Other honorees whose bona fides were impeccable included Debra Eschmeyer, the dynamic co-founder of the just-launched FoodCorps; the venerable Fred Kirschenmann, of the Leopold Center For Sustainable Agriculture and Stone Barns; and author/professor Janet Poppendieck, whose books Sweet Charity and Free For All: Fixing School Food in America offer thoughtful analyses on the root causes of hunger in our society and how to reform our shoddy school lunch program.
But the inclusion of executives from Costco, Unilever, and Sysco no doubt surprised some folks. Forbes writer Nadia Arumugam was pleased to see them included. She said:
… witnessing three high-level executives from three large corporations receive awards for their tangible and results-driven efforts to further the sustainable food movement, was surprising, but extremely heartening.

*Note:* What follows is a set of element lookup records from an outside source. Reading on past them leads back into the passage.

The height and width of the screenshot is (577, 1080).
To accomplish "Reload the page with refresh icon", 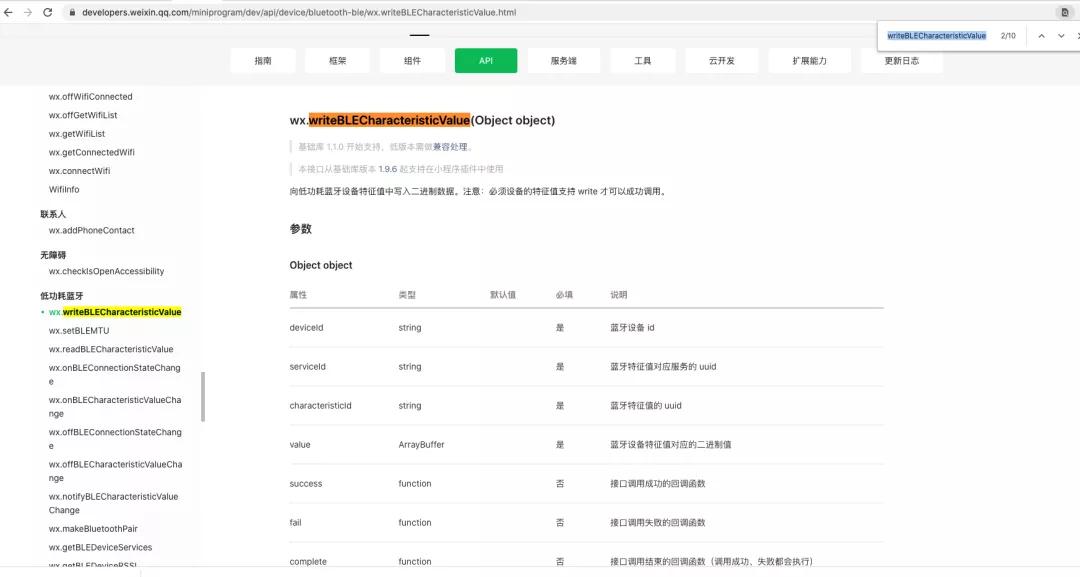I will pos(47,12).
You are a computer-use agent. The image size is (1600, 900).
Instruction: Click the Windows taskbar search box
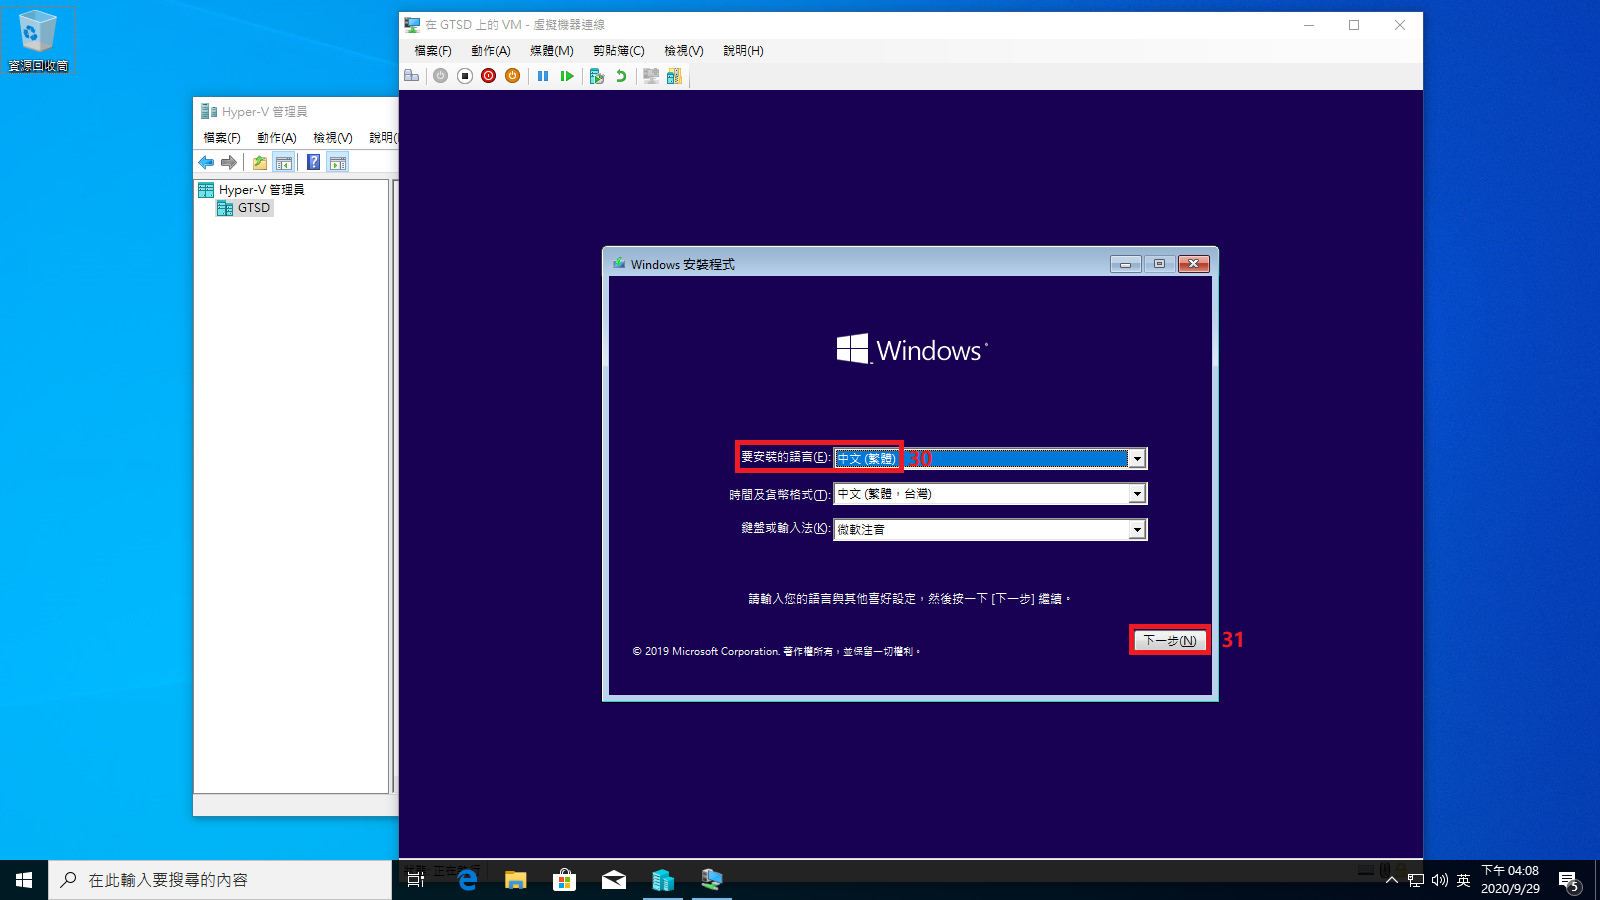click(220, 880)
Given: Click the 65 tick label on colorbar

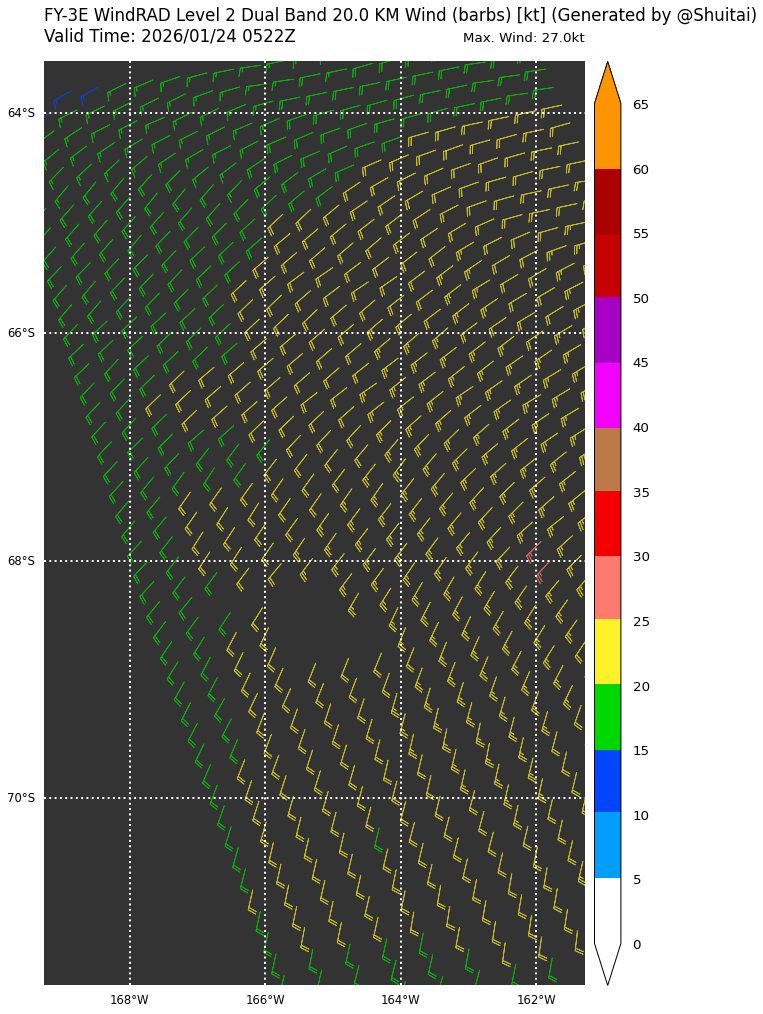Looking at the screenshot, I should (x=640, y=105).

This is where the pragmatists and the purists collide. As Naomi Klein told Civil Eats, “The food movement is inherently anti-corporate and it is inherently about rebuilding a real economy.”
In honoring corporations who are making incremental changes that merit our support, the JBF challenges that assumption. And what are we to make of the partnerships that two of the honorees, Michelle Obama and Will Allen, have forged with Walmart?
It’s a dilemma that James Beard would have understood. As David Kamp noted in The United States of Arugula, Beard labeled himself a “gastronomic whore” after entering into an endorsement deal with Green Giant to tout their Corn Niblets and wax beans in his recipes:
In his heart, Beard knew that lending his name to processed foods was a betrayal of his core beliefs in seasonality and regionality … but his cooking school required a lot of money to operate, and his ever-increasing number of writing commitments required a full-time retinue of testers and gh
Where does compromise end and co-option begin? As Walt Whitman famously said, “Do I contradict myself? Very well, then I contradict myself, I am large, I contain multitudes.”